Concerts

In our tenth anniversary season, Pro Musica Colorado embarks on a musical journey that will take our audiences from the joy of creation, through reflections on love and death, finally to triumph. Please join us in finding wonder, inspiration, and hope in these masterful artistic creations! 

 

CREATION

creation

Joseph Haydn Creation 
with Colorado Masterworks Chorus, soprano Amanda Balestrieri, and tenor Steven Soph

October 28 at 7:30 pm | Central Presbyterian Church, 1660 Sherman St., Denver
October 29 at 7:30 pm | First United Methodist Church, 1421 Spruce St., Boulder

Described as “some of the most lovable and life-affirming music ever composed,” Haydn’s Creation draws upon Genesis with responses culled from Milton’s epic poem Paradise Lost. Starting with the Big Bang and stopping short of The Fall, Creation celebrates the beauty of our world. 


 

LOVE and DEATH

love

Shostakovich Symphony No. 14 
with Jennifer Bird-Arvidsson and Ashraf Sewailam

January 20 at 7:30 pm | First Baptist Church of Denver, 1373 Grant St., Denver 
January 21 at 7:30 pm | First United Methodist Church, 1421 Spruce St., Boulder

Composing this work from his hospital bed, Shostakovich produced a song-cycle symphony in which he set poems by Lorca, Rilke, Apollinaire, and Kuchelbecker “on the eternal themes of love and death.” Describing the work as “an impassioned protest against death,” Shostakovich found in death an inspiration for how to live.


 

TRIUMPH

triumph

Beethoven Symphony No. 3, Eroica
Carl Nielsen Flute Concerto, Christina Jennings, flutist 

April 7 at 7:30 pm | First Baptist Church of Denver, 1373 Grant St., Denver
April 8 at 7:30 pm | First United Methodist Church, 1421 Spruce St., Boulder 

Our season finale features Beethoven’s Heroic Symphony, a work of revolutionary scope. In the manuscript, Beethoven dedicated the work to Napoleon, whom he saw as a liberator of Europe.

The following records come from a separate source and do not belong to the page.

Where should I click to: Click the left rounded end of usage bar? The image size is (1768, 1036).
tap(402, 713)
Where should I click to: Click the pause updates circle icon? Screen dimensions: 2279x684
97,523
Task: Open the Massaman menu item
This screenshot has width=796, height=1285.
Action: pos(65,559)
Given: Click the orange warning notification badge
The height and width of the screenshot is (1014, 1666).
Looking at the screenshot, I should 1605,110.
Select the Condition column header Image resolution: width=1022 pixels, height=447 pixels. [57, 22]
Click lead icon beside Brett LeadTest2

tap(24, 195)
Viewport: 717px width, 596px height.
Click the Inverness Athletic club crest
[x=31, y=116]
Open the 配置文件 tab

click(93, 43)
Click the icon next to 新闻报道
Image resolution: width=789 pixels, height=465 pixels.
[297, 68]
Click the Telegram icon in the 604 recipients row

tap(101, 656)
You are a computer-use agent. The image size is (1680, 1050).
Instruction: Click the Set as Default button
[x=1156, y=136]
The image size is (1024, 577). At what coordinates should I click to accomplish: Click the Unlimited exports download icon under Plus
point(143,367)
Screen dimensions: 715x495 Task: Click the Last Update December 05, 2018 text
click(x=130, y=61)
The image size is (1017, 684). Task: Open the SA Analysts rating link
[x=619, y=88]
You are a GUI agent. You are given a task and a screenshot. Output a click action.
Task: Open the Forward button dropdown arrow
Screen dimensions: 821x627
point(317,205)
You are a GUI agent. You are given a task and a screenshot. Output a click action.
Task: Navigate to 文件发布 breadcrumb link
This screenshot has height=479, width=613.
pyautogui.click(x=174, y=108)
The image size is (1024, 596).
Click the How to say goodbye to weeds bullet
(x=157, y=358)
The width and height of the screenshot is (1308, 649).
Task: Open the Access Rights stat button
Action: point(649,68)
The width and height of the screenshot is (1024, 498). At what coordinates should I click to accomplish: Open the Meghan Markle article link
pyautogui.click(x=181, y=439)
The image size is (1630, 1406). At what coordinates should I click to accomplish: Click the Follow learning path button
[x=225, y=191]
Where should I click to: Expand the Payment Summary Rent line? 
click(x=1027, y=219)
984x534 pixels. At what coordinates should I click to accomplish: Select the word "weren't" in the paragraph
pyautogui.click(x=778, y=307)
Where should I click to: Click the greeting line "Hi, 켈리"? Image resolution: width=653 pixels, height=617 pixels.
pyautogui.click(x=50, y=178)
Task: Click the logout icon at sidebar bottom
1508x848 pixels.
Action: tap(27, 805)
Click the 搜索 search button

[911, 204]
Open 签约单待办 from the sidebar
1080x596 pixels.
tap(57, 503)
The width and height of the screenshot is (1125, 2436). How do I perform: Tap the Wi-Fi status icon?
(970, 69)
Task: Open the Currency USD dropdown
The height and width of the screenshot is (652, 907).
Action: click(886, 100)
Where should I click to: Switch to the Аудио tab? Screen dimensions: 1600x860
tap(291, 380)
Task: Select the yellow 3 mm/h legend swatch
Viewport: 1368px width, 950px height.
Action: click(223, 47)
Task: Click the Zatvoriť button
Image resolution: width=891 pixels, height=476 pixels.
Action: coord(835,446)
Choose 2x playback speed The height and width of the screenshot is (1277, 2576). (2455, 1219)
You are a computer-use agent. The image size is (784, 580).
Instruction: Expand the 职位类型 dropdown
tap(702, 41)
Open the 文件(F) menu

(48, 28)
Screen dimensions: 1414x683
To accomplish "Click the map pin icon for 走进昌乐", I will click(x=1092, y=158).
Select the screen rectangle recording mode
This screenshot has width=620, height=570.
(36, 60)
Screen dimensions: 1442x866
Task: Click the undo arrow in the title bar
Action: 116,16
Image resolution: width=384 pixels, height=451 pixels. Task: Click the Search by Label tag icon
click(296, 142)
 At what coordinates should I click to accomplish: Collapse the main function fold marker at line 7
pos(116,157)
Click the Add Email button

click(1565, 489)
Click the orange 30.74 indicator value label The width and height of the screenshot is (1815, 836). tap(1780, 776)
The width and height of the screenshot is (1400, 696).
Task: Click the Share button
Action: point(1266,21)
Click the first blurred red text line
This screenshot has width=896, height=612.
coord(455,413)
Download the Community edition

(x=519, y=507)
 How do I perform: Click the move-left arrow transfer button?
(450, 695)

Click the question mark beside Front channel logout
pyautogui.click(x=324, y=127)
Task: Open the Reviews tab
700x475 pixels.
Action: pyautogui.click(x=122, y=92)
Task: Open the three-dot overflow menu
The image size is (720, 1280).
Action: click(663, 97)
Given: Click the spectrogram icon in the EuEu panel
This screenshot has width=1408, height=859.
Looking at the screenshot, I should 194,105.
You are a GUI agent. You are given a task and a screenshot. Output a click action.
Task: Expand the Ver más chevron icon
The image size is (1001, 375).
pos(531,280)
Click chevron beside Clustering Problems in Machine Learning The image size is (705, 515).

But when Napoleon later crowned himself emperor, Beethoven said “so he’s a tyrant like all others,” and scratched out the dedication with such vigor that he ripped the page.  The symphony then became universal:  it depicts the triumph of all of us who live the archetypal story that Joseph Campbell calls “The Hero’s Journey.”